Predictably, it’s also a catalogue of these women having to rise above their stations, push against sexist institutions, and pave their own way so that they can be allowed to handle the test tubes night after night. Several were uninterested in the “trivial annoyances of title, pay, and politics,” such as Emmy Noether, whose work influenced Albert Einstein. Many were inspired by the inherent draw of scientific discovery, as explained by Gerty Radnitz Cory (biochemistry):
As a research worker, the unforgotten moments of my life are those rare ones, which come after years of plodding work, when the veil over nature’s secret seems suddenly to lift and when what was dark and chaotic appears in a clear and beautiful light and pattern.

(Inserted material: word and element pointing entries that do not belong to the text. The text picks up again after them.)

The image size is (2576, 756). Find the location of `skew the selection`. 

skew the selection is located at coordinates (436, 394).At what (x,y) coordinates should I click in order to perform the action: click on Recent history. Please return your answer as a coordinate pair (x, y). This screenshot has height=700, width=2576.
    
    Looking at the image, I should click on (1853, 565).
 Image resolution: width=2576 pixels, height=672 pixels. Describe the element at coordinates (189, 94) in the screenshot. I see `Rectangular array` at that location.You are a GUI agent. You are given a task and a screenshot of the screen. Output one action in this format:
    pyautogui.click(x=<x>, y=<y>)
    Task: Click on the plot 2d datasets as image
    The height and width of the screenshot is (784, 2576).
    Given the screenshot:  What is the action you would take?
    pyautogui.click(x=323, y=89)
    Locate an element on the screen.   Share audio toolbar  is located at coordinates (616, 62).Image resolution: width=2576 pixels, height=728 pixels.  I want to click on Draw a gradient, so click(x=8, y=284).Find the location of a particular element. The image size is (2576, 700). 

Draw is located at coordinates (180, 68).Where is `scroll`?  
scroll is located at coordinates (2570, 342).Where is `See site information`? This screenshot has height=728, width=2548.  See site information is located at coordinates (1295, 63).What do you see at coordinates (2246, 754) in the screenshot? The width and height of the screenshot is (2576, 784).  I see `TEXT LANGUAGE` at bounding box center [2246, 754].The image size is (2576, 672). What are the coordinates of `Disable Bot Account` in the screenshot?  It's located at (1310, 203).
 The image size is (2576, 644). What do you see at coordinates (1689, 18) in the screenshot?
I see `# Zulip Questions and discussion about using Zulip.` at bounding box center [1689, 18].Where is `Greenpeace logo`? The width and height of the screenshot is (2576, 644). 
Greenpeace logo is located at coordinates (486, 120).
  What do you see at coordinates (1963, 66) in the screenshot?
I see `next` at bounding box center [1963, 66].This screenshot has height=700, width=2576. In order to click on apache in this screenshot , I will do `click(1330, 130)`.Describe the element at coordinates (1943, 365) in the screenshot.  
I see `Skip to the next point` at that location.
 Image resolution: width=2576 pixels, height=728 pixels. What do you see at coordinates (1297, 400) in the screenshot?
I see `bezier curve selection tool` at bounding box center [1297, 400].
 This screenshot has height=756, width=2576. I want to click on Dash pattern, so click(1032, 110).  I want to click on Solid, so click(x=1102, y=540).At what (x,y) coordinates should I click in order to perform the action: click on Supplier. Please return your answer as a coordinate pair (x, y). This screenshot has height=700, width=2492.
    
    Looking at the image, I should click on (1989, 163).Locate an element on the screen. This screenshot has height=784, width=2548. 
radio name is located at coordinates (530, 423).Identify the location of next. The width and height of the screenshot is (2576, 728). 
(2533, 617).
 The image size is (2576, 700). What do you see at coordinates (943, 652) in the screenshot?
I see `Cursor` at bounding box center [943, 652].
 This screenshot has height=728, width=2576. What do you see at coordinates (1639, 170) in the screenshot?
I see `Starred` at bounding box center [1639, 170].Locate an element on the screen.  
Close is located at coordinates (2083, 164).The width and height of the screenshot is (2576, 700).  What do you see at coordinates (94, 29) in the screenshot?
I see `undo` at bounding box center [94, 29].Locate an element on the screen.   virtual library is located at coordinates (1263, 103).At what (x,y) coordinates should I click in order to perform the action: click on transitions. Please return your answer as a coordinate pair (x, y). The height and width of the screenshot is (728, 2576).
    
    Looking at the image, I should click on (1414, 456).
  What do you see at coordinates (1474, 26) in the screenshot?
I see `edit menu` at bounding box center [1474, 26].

The stories, quirks, and dramas in the book go on and on, and unfortunately so many new facts can get lost in the shuffle. I spaced out my reading to try not to take in more than one entry at a time, so this book sat for months by my bed, as well as in the bathroom so I could flip through it while the boys took a bath. Fifty-two entries obviously suits itself to one per week, although I hope the content finds other areas of dispersal. For one, I think an email distribution where someone could elect to receive one at a time would be fun. And a few photos of each scientist might help to bring the reader closer to each biography. There is so much inspiration to find in the women themselves as well as in their incredible work.